Code switching
Weekly writing prompt #146
Recently, a writing friend mentioned that my speech patterns tend to rub off on her whenever we’re together. I kept thinking about that comment because it reminded me that I was not on my home turf. I was at my MFA residency, where I was one of a handful of non-white students in the writing program, a circumstance that does not reflect my life outside of graduate school. In my San Diego, mostly Asian, mostly Latine spaces, I talk how I talk, and that’s just how everybody talks.
In my truest form, I can speak slangy in that chronically online millennial way. I also curse. Not like a sailor but more like a server at a wedding. But only if I’m comfortable around you. How vulgar I get is a pretty decent gauge of our closeness as friends. My word choice also reflects traces of my upbringing. If you ever get to hear me address you like biitch—it’s all love. But if it’s just ‘bitch’ then we have a problem.

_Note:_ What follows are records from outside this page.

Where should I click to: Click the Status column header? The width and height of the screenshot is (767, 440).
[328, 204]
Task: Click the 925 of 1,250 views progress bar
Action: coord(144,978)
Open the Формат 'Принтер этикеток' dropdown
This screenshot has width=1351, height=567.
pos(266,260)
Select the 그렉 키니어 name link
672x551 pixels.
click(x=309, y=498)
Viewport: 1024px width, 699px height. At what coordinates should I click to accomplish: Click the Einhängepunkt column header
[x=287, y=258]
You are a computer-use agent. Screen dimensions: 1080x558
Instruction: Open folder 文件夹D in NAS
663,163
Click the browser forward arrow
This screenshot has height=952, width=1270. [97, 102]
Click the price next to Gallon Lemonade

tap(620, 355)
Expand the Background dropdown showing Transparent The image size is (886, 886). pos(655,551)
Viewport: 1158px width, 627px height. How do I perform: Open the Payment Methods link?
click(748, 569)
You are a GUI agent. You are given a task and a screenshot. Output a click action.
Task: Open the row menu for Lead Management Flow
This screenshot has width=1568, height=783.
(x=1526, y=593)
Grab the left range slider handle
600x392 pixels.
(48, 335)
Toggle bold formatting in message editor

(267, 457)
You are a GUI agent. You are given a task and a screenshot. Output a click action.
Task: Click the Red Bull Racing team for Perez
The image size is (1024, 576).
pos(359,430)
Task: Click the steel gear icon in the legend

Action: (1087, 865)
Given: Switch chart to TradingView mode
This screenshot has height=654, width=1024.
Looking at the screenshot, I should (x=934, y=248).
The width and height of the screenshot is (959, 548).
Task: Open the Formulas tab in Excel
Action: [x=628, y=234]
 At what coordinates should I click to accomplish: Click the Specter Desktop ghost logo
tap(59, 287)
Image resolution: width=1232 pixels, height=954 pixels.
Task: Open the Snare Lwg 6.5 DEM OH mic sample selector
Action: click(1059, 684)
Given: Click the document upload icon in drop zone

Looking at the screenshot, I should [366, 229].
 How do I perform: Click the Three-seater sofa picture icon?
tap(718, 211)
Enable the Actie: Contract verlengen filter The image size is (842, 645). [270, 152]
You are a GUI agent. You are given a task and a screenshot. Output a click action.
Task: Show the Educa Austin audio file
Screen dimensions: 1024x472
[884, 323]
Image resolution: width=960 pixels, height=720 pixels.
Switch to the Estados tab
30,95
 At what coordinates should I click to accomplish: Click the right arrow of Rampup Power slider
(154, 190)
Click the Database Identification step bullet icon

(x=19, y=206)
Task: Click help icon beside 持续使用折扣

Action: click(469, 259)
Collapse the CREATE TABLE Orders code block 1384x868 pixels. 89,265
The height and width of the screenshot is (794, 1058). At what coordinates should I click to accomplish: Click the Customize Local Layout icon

Speech reveals so much. It carries with it connotations of status, emotion, identity, and culture. Linguistic register is the term for how language adapts according to the speaker’s context. Factors like formality, location, topic, relationship, purpose, and audience can all slice one message a million different ways. This week, let’s take some blah dialogue and see how applying the idea of register changes things.
Now go write,
Jamie
📝 This week’s writing prompt
Take the following exchange and imagine a context that changes the register of the dialogue. Expand it. Play with colloquialisms, body language, and interjections. See if you can clue us in on any relationship dynamics, emotional states, and subtexts.
A: So, where do you think we should take Wanda to lunch?
B: Definitely somewhere upscale. You know how she is.
A: She hated that French Bistro last time. The steak frites were not crispy enough apparently.
B. You'd better think of something. She arrives in less than an hour.Reply to this email to submit your writing. Share by Saturday evening and see what everyone else wrote for the same prompt.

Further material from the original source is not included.